И тогда он сказал ей, что да, она может по-новому оформить интерьер гостиной, и устыдился собственной обиды, когда она приняла его капитуляцию как должное и немедленно пустилась излагать подробные планы, явно свидетельствующие о том, что они не только были давно продуманы до мелочей, но и чуть ли не осуществлены на практике.

"Вот в чем моя задача, - думал он, - не "давать согласие", нет, а признавать, что я даже не имею права одобрять или не одобрять ее намерения".

И все-таки ему пришлось побороться, чтобы пресечь мгновенно возникшее чувство гордости - гордости именно за те смирение и снисходительность, которых удалось добиться, привив себе убежденность, что жена вольна думать, будто ее право самостоятельно принимать решения касательно бытовых мелочей действительно важно.

"Да. Таков итог долгих размышлений, - думал он. И еще: - Так и должно быть. Она ведь просто женщина".

Но мысль о грядущих переменах все равно не давала ему покоя. И он сидел в своем кресле и смотрел на диван, старый удобный диван, на который он с таким удовольствием ложился по вечерам, вернувшись с работы, который так сладко баюкал его субботними вечерами, когда он любил подремать с приятным осознанием окончания рабочей недели.

А потом он посмотрел как бы сквозь диван и увидел не его, а тот, который будет стоять тут через несколько дней.
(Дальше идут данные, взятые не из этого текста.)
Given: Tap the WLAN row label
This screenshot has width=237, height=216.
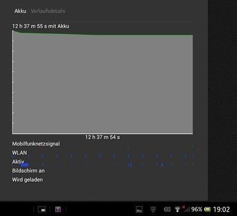Looking at the screenshot, I should (19, 153).
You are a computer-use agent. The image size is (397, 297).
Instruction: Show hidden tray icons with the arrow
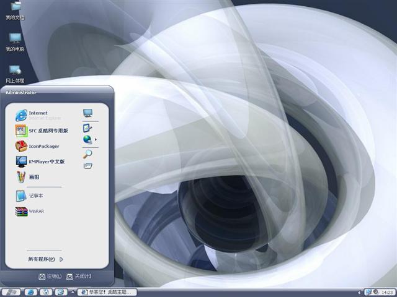click(x=360, y=291)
И почувствовал нетерпение. Старый диван, да и вся мебель в комнате и привычная обстановка стали казаться ему отжившими свой век. Ему захотелось, чтобы все переделки уже остались позади, но он никак не мог объяснить, откуда взялось это чувство.
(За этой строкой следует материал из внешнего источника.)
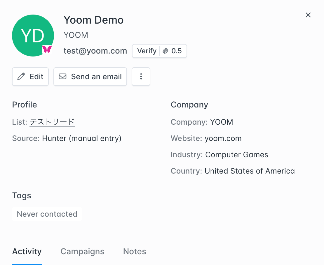This screenshot has width=324, height=279.
Task: Switch to the Activity tab
Action: pos(27,251)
"При попытке это анализировать, - думал он, - приходится признать, что в самой основе наших чувств лежит некая "первобытная" потребность в одобрении общества".

Здесь он сделал пометку в блокноте: "Реклама должна обращаться (и в этом ее суть) к страху, который испытывает человек при мысли о возможном исключении из общества. Она должна одновременно пробуждать этот страх и предлагать решение для избавления от него".

Шапка на листке блокнота гласила: "Национальная карандашная компания. Атланта, штат Джорджия".

Произнося это слово, прокурор каждый раз словно смаковал его. "Как славно, - думал Франк, - что люди могут общаться подобным образом. Он не столько продлевает звучание этого слова, сколько намекает на его важность, подчеркивает ее модуляциями голоса, причем делает это так, что, разложи мы на составляющие элементы и изучи его ритм и произношение, мы ничего не обнаружим. Ибо научным путем такие нюансы обнаружить невозможно. Здесь есть особый дух", - думал Франк. Он вслушался, как обвинитель тянет свое: "…неправомерно для компании обосноваться на Юге и при этом продолжать именовать себя "национальной"".

Франк улыбнулся, пытаясь отнестись к ситуации с иронией.

"Вот за это меня и повесят", - подумал он.